View from the front of an empty Remington Rand card index box toward the back featuring a steel card follower sitting in a steel slider tray with teeth on the right side for adjusting the follower in the box.

View of the back of a tan painted steel card follower in a Remington Rand card index. It has a silver steel button on the top which has a spring loaded pin lever to allow the follower to be positioned in the box at one of approximately 42 evenly spaced teeth in its metal tray.

Of course I now have a small voice inside saying that I need a Remington typewriter on my desk to match it.

Knowing What We Know: The Transmission of Knowledge From Ancient Wisdom to Modern Magic by Simon Winchester

In case some haven’t been watching, I’ll mention that Simon Winchester’s new book Knowing What We Know on knowledge to transmission was published by Harper on April 25th in North America. For zettelkasten fans, you’ll note that it has some familiar references and suggested readings including by our friends Markus Krajewski, Ann Blair, Iaian McGilchrist, Alex Wright, Anthony Grafton, Dennis Duncan, and Mortimer J. Adler to name but a few.

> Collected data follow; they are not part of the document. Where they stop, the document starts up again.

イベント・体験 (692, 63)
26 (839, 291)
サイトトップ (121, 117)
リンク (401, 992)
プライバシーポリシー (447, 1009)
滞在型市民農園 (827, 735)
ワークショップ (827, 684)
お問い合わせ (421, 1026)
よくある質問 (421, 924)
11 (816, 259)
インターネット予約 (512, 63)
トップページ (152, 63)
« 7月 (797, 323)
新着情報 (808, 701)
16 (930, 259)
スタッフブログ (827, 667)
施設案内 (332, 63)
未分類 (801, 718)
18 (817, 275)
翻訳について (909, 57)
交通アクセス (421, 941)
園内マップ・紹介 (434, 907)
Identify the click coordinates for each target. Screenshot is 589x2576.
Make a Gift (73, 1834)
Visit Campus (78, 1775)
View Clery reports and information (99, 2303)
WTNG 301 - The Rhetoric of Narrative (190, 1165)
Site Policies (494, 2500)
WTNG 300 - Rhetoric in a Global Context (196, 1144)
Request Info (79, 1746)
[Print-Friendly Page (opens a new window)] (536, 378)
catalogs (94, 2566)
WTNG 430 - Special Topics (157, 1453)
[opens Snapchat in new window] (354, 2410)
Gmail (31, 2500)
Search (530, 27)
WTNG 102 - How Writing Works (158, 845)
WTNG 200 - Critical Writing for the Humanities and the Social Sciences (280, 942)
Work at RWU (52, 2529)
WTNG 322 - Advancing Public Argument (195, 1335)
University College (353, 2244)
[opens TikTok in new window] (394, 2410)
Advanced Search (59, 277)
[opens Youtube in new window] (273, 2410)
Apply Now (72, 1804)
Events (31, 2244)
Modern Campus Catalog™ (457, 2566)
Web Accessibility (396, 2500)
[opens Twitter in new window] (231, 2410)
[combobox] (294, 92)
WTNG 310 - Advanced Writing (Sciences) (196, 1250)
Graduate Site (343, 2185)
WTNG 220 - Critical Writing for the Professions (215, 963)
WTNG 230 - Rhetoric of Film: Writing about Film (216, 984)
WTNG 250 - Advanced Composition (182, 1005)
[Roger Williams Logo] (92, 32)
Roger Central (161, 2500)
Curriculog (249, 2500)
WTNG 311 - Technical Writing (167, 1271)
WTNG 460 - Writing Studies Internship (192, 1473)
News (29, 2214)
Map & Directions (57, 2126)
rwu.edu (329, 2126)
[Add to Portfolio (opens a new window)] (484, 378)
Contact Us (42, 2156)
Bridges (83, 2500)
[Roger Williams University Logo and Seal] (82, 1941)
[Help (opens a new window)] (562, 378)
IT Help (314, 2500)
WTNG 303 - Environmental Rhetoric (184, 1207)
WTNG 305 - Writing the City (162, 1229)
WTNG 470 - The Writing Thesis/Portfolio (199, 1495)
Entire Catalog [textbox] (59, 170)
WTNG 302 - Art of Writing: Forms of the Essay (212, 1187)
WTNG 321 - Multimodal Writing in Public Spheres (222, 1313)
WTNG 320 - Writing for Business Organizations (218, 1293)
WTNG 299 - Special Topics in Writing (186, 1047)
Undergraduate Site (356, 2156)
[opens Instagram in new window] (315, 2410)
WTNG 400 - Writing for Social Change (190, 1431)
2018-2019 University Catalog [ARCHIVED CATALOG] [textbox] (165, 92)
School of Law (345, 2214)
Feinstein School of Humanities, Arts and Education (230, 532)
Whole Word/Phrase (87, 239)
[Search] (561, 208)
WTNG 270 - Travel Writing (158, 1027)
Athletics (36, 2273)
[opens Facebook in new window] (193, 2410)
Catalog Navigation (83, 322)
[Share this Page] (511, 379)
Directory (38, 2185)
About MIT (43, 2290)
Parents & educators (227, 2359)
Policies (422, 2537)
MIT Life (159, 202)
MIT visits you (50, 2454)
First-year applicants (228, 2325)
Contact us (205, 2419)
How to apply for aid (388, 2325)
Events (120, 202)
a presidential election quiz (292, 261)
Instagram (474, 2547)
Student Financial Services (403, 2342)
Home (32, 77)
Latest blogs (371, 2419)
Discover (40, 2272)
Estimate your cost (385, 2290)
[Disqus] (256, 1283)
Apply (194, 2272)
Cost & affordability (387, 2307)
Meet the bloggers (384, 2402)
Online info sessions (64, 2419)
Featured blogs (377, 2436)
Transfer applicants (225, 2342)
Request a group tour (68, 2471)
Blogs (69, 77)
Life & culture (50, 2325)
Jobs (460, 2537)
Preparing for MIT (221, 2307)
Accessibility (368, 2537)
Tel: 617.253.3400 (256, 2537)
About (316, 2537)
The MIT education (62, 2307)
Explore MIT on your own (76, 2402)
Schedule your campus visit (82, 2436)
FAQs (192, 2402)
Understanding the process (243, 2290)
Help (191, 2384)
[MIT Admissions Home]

Many are certain to know his award winning 1998 book The Professor and the Madman which was also transformed into the eponymous 2019 film starring Sean Penn. Though he didn’t use the German word zettelkasten in the book, he tells the story of philologist James Murray’s late 1800s collaborative 6 million+ slip box collection of words and sentences which when edited into a text is better known today as the Oxford English Dictionary.

If you need some additional motivation to check out his book, I’ll use the fact that Winchester, as a writer, is one of the most talented non-linear storytellers I’ve ever come across, something which many who focus on zettelkasten output may have a keen interest in studying.

Book club anyone? (I’m sort of hoping that Dan Allosso’s group will pick it up as one of their next books after Donut Economics, but I’m game to read it with others before then.)


Book released on 4/25/2023; Book acquired on 4/26/2023

A lot of discussion in the Zettelkasten space has taken place on the debate between digital and analog with handwriting being the default analog option. Why not split some of the differences and opt for the mechanical typewriter option? Where’s the subreddit for that? It can’t just be me and Umberto Eco, right? 🗃️

A wooden table arranged with a black Smith-Corona Clipper typewriter next to a Shaw-Walker wooden dovetailed card index, some index cards, and a black fountain pen.